I shoot all my DA revolvers and autos, DAO, and havent thumb cocked any of them in years. I shoot factory stock triggers, and have no issues doing so, and have only found a couple, out of a boatload of guns, that were what Id call "bad".

But then again, Im used to shooting that way, all the time, and my muscles are up to it. When I first learned to shoot that way, that wasnt always the case, and it felt like the trigger was horribly heavy. Now, unless of course something is very wrong, which is also very rare, the DA triggers feel fine, and I dont pay attention to them when I shoot anyway. I focus on the sights and shoot.

Im not saying some things cant benefit from a trigger job, but I just think a lot of that is unnecessary and more of a crutch than a help. Doing trigger jobs on everythng, just makes you need a trigger job on everything.

Learn to shoot them as they come, and have the muscle tone there, and you can pick up pretty much anything you might come across and shoot them well, and without bother.

At least thats how its been for me. In the close to 60 years Ive been shooting now, Ive only had a couple of guns that were bad enough I had to have a trigger job on, and one other old CZ70 that I didnt bother. That one had a DA trigger that took two finger to pull.
 
Have a smith neutralize the sear angle, increase the hammer spring, bush/shim the trigger plunger, and decrease the trigger spring. Shim the hammer and trigger if needed. 11deg forcing cone, regulate the throats, and hone the cylinders while you’re at it. Add a Meprolight front sight to boot. It’ll feel like an entirely new revolver.
So almost build a new and better revolver?
 
I do plan on keeping it, which is why I'm willing to spend the money on the trigger job. In regards to the trigger, it's currently gritty enough that it needs to be addressed and a little heavier than I'd like. I understand that a smoother trigger may not feel as heavy, so my primary concern is getting it to be smoother.

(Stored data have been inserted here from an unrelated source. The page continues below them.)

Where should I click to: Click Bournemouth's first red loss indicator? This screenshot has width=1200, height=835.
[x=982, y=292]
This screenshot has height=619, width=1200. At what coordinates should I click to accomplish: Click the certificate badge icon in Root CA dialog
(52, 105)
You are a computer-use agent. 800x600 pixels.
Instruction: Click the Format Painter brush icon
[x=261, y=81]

We often go on vacations where we're hiking in areas where there's bears and snakes. We just returned this afternoon from Wisconsin, where we were hiking in such an area. I load the SP101 with snakeshot, and in the event that I need to shoot a snake I don't want accuracy compromised by a gritty, heavy trigger. I'm happy to hear of lighter springs not causing light primer strikes and depending on how the trigger is after the trigger job, I may try that with the understanding that I'll test it sufficiently before carrying it again.
 
My experience is limited to the S&W K-L frames. I tred to allow mine to work in 500-1K rounds but reach a point that I say "fudge it" and drop them off. From the factory they are decent yet a bit of stoning and polishing by the 'Smith made them far more fun to shoot early in their life. For the $125-$200 that was worth it to me.